Hatter smiled widely this time, the smile still not quite reaching his eyes, though there was something malicious in it. "They're right this way, Alice, waiting for you. We're going to have a tea party to celebrate your return," he told her, removing his hat and gesturing with it toward a gap in the trees.

Alice was not looking where he was pointing, however. When he had taken his hat off, she had seen something she wished she hadn't - a large section of the back of his head seemed to be missing, leaving a gaping hole through which she could see all manner of clockwork and turning gears. She stumbled backward into a tree, her mouth open with horror.
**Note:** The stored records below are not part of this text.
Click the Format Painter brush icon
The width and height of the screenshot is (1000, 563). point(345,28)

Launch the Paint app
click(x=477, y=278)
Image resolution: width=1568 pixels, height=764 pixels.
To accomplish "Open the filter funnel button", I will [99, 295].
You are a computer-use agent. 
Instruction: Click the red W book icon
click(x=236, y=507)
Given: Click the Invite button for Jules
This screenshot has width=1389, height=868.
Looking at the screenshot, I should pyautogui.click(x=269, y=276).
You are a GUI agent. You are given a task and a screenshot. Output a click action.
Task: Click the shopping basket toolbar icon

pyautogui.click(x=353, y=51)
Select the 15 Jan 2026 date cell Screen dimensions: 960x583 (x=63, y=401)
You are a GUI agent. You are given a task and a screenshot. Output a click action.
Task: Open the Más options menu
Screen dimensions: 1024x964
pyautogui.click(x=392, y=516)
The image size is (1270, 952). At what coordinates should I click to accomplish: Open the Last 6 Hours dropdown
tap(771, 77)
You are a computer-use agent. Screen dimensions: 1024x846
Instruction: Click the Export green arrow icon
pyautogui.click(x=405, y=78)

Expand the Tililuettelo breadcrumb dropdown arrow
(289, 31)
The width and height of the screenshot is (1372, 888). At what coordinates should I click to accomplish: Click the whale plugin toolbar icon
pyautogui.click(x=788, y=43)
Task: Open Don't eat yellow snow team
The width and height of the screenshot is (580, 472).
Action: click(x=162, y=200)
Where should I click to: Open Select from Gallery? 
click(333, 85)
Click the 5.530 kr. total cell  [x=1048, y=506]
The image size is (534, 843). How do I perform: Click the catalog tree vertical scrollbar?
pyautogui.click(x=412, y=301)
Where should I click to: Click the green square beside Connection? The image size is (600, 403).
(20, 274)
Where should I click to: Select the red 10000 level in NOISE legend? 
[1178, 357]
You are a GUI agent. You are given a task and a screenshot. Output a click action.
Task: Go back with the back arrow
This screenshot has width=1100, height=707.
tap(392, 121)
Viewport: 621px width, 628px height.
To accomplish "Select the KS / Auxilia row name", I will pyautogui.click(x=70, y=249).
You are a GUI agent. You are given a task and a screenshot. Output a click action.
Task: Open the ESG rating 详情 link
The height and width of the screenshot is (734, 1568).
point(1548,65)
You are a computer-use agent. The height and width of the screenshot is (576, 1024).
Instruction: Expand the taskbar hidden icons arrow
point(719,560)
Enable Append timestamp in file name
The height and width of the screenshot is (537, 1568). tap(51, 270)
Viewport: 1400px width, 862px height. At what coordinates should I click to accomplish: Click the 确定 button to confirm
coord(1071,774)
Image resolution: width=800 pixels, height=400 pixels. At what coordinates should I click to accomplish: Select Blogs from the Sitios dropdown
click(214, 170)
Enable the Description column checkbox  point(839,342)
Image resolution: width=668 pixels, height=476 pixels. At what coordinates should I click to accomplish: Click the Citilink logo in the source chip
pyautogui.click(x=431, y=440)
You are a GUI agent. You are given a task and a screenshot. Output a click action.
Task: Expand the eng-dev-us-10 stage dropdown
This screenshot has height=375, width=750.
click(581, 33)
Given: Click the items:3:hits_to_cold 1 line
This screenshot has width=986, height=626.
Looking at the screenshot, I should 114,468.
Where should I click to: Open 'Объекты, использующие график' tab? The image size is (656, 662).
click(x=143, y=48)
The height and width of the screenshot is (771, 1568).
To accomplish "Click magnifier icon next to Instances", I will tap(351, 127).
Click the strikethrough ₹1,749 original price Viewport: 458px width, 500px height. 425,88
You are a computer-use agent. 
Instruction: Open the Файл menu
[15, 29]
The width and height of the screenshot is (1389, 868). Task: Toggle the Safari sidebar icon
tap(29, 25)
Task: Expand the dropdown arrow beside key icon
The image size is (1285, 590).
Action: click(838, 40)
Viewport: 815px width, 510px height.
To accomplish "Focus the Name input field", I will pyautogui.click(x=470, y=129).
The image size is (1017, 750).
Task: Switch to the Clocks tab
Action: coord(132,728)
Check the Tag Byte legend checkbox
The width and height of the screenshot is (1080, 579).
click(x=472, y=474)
Hatter gazed at her, somewhat confused for a moment, then reached back and ran his fingers over the gap in his head. "Oh, this?" He grinned, a glimmer of what Alice recognized as his old insanity showing briefly as he ran his fingers gleefully over the whirring cogs of his mind. "The Queen fixed me up proper; you see, I was quite mad. When things started changing, so did we. Very unforgiving world Wonderland has become. You can't so much as take tea without some ungodly critter going for your jugular." His maniacal grin vanished just as suddenly as it had appeared and he made a grab for her arm, the sleeve of his black tail coat drawing back slightly from the white glove on his hand and revealing several inches of metallic skin. "Time for tea, we mustn't be late!"

"No!" Alice shouted, turning tail and fleeing into the forest. She could hear the Hatter chasing after her but she didn't dare turn to look. He was closing in, she could feel it, heard his vaguely metallic footsteps growing closer. She was sure that he would catch her, grab her, pull her away -

Alice sat bolt upright to discover that the classroom had emptied out, leaving her alone in the classroom with the professor, who seemed to have been watching her, amused. She stood up quickly, gathering her belongings and exiting the room as quickly as she could, avoiding eye contact with her professor as she scampered past his desk and out the door. As she hurried down the hallway, she was certain that she heard _I'm coming to_ get _you, Alice,_ echoing through the hallway, but in her current state, she couldn't truly be certain of anything. Perhaps a walk in the school's immense garden would clear her mind…


	2. o1 Reunion

It took Alice a little longer than she had expected to reach the lush gardens of the university campus, as she was stopped briefly by a small group of her classmates. She made the visitation as short as possible, however; she found that, in the last several minutes, she had grown impatient, eager to reach the garden as though she was late for a meeting with someone she hadn't seen in a very long time.

As she departed, smiling and waving in a falsely cheery manner reserved for vague acquaintances, her thoughts races as she reflected upon the nightmare from which she had just awoken. From what she had seen of it - which was, admittedly, not much - Wonderland had changed in her absence, and not for the better. Aside from the obviously altered landscape, which she supposed had been bound to happen, something heavy seemed to have settled over the land, suppressing its spirit and addling the inhabitants' minds. If Hatter was anything to judge by, her dream world had become a rather unpleasant place.

She had become so engrossed in her own thoughts that she failed to notice that she had since entered the garden and meandered aimlessly through its twisting paths and carefully shaped hedges. A familiar voice, however, cut her thoughts short and wholly drew her attention.

_"'twas brillig, and the slithy toves_

_Did gyre and gimble in the wabe."_

"Cheshire Cat?" she asked incredulously, peering around a bush, searching for the source of the voice. It was cracked and a little more than difficult to make out, but there was no mistaking him, even after all these years. "Cheshire Cat, won't you come out please?"

There was no response except a continuation of the hoarse recitation, which Alice followed around a corner. She paused, hesitant, for the voice faded a little in lieu of the loud, vaguely echoing ticking of a clock.

Around several more corners she went, though the singing fluctuated in strength seemingly independent of her position. The rose bushes scattered through the garden (all red, the last time she had checked) grew paler as she went, turning from pink to cream to an unnatural white.

"Cheshire Cat?" she inquired timidly. Alice peered around another corner, and, this time, her bright blue eyes lit on a lone, twisted tree flanked by a few white rose bushes. On a level branch at about shoulder level there shimmered a transparent, mirage-like image of a wide, lopsided grin mouthing along with the ghostly echoing poem suspended thickly in the air.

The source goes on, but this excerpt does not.